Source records
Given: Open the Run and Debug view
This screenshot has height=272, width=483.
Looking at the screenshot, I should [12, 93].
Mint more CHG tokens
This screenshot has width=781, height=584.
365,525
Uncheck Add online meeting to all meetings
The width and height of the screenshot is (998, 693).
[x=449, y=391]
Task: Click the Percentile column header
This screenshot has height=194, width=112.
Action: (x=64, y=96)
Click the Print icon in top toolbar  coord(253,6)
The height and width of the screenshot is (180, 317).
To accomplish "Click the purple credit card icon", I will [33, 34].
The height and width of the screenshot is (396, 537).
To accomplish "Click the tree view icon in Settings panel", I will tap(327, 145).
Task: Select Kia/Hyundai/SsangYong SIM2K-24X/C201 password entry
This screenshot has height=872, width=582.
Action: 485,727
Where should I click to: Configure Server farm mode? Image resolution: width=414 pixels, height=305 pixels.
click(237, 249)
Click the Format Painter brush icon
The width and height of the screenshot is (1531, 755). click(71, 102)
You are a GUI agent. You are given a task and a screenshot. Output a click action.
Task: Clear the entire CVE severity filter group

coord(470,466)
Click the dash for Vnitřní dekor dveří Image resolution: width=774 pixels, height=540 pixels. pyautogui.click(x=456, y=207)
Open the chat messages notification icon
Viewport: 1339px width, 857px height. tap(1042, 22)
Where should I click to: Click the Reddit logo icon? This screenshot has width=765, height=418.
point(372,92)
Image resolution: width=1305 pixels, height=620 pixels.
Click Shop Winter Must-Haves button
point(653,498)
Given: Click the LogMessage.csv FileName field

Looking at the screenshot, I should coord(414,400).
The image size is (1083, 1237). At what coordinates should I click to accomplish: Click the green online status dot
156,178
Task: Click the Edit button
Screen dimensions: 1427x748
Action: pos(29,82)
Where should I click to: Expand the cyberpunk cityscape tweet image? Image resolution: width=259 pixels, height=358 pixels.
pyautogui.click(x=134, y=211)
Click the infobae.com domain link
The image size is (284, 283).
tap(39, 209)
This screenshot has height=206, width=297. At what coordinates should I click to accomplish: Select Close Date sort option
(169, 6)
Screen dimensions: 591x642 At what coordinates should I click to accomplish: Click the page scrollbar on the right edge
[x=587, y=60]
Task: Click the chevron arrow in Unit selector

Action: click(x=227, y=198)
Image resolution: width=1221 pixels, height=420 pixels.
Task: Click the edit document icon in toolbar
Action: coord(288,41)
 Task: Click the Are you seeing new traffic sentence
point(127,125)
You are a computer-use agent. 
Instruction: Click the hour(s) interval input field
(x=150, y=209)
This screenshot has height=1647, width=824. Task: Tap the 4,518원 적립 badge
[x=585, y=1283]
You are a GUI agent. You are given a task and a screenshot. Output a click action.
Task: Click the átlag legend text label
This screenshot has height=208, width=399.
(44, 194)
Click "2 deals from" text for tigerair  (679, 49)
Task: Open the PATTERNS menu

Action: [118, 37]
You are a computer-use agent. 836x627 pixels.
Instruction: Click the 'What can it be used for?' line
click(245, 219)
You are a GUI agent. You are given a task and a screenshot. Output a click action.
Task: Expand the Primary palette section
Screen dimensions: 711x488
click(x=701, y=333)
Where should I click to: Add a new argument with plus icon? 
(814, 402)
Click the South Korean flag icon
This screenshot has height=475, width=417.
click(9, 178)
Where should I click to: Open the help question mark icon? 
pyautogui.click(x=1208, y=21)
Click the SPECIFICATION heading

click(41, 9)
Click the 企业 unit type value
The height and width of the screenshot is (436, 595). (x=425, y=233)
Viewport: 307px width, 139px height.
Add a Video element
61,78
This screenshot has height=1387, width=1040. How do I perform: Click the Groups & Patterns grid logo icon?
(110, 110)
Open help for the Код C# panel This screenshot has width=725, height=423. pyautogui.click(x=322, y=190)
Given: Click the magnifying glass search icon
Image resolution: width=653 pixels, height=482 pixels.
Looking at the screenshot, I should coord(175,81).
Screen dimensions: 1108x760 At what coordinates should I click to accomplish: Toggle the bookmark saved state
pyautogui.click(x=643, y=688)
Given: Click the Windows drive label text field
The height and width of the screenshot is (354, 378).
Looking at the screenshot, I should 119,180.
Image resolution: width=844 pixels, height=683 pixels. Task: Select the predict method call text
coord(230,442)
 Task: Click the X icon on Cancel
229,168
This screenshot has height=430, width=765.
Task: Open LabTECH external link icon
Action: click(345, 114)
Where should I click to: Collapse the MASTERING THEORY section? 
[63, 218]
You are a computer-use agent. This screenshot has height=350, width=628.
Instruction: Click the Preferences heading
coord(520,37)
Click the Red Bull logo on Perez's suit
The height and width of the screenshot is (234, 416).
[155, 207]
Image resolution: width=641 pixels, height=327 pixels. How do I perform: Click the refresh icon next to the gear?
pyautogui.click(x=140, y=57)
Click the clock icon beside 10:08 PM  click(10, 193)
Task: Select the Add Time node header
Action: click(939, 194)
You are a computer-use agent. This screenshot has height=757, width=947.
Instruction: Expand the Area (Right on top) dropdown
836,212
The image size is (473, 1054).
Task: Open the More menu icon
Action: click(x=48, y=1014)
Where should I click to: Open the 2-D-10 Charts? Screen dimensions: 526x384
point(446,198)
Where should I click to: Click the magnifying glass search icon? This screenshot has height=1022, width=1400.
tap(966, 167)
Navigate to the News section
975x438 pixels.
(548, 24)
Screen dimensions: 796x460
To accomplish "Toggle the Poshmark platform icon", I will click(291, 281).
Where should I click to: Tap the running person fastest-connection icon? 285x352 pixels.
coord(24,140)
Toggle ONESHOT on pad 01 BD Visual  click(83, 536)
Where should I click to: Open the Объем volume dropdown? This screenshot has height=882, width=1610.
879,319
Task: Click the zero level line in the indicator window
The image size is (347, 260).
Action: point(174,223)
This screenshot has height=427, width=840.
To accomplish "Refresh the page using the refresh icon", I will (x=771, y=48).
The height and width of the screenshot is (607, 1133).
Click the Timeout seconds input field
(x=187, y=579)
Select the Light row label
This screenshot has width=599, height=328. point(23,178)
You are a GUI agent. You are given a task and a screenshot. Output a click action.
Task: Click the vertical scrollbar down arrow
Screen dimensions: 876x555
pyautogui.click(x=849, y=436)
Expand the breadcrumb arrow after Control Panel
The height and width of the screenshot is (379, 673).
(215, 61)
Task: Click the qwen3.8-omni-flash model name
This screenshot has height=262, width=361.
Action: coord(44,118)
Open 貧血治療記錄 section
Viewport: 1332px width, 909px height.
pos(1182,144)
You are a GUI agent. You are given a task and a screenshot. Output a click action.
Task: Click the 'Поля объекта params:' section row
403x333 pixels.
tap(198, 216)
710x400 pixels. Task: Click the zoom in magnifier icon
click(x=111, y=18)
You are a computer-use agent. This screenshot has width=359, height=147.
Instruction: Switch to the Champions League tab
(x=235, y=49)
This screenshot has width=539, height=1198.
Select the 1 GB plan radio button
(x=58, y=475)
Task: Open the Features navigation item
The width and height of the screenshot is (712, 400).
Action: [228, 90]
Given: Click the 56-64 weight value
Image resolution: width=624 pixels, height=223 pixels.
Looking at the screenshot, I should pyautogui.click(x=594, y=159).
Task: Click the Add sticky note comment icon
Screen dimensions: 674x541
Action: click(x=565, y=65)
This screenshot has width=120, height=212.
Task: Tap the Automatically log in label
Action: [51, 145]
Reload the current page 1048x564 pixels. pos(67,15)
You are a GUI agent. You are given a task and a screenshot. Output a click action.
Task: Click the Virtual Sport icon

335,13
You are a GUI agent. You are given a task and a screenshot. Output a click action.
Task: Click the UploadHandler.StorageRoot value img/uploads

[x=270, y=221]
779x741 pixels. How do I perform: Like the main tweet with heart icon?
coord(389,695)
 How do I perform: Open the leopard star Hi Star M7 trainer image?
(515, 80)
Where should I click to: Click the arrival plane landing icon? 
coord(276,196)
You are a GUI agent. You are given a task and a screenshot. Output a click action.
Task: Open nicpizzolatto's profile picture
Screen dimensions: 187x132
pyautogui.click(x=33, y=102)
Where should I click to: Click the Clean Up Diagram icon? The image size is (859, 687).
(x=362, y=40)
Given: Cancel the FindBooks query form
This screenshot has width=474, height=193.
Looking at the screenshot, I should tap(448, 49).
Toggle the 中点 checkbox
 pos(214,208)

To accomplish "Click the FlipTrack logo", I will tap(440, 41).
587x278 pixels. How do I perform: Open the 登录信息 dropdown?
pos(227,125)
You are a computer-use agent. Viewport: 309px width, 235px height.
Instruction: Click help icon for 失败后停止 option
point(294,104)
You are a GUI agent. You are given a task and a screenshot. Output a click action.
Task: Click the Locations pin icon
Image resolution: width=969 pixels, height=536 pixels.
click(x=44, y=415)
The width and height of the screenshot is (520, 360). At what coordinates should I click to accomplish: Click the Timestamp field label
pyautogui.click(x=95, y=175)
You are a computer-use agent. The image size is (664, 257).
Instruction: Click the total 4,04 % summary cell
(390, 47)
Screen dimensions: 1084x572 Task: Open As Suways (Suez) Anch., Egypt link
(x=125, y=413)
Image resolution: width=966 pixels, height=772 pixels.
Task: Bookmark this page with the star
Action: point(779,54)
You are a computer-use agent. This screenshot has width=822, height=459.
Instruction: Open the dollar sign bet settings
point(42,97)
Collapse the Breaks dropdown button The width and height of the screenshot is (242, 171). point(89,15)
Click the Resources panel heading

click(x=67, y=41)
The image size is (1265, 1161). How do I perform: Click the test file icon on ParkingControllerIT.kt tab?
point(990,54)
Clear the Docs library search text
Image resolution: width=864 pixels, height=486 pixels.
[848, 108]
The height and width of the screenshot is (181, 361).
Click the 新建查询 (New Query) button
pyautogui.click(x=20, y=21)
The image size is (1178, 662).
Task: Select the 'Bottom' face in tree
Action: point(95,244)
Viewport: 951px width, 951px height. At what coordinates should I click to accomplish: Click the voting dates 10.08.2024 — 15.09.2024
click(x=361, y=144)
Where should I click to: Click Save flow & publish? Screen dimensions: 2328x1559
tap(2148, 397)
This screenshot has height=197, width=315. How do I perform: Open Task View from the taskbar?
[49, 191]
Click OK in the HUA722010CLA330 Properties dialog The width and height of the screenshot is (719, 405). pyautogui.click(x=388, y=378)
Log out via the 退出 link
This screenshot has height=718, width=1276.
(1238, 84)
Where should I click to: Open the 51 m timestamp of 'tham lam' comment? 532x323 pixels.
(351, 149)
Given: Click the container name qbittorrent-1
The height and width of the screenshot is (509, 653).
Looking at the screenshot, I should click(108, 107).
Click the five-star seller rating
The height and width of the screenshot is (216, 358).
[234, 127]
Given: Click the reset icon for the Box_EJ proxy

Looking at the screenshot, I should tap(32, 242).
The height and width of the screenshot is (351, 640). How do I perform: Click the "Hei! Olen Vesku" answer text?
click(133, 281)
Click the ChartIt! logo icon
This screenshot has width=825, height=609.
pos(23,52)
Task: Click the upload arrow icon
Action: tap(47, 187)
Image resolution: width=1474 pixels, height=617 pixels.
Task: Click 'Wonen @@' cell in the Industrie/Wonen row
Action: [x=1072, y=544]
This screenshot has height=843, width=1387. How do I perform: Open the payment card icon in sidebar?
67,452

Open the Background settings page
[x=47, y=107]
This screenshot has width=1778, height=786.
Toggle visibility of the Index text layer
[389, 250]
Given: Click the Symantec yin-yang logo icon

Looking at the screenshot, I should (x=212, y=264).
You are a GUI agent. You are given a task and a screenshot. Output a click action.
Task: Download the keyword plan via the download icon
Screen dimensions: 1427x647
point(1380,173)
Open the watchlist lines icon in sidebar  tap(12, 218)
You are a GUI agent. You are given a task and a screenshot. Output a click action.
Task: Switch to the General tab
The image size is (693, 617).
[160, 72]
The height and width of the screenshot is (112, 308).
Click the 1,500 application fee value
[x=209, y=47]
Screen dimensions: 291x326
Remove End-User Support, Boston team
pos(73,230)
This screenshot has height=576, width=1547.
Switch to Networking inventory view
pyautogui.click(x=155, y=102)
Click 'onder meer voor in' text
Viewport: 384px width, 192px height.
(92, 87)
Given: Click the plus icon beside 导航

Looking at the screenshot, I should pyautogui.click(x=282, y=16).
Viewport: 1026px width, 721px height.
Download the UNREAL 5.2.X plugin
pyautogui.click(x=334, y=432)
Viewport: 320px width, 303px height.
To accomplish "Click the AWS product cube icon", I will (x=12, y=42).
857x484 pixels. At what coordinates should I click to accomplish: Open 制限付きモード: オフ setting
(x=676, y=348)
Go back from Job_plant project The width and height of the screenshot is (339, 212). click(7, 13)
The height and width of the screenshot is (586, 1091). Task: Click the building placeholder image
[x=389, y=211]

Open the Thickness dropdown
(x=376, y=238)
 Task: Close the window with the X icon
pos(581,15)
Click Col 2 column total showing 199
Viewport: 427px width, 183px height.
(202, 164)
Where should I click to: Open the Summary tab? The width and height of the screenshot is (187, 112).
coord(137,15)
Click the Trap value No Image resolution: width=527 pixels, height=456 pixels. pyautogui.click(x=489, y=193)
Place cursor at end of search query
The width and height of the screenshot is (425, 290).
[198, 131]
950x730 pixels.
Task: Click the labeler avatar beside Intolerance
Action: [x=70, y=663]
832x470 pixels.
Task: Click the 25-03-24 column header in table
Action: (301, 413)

| INSTRUCTIONS TO FOLLOW |
Rewrite the entries from the line holding "Where should I click to: Expand" through the line holding "tap(39, 209)", inclusive, swapping "domain link" for "website link" and leaving everything else unchanged.

| THE OUTPUT |
Where should I click to: Expand the cyberpunk cityscape tweet image? Image resolution: width=259 pixels, height=358 pixels.
pyautogui.click(x=134, y=211)
Click the infobae.com website link
The image size is (284, 283).
tap(39, 209)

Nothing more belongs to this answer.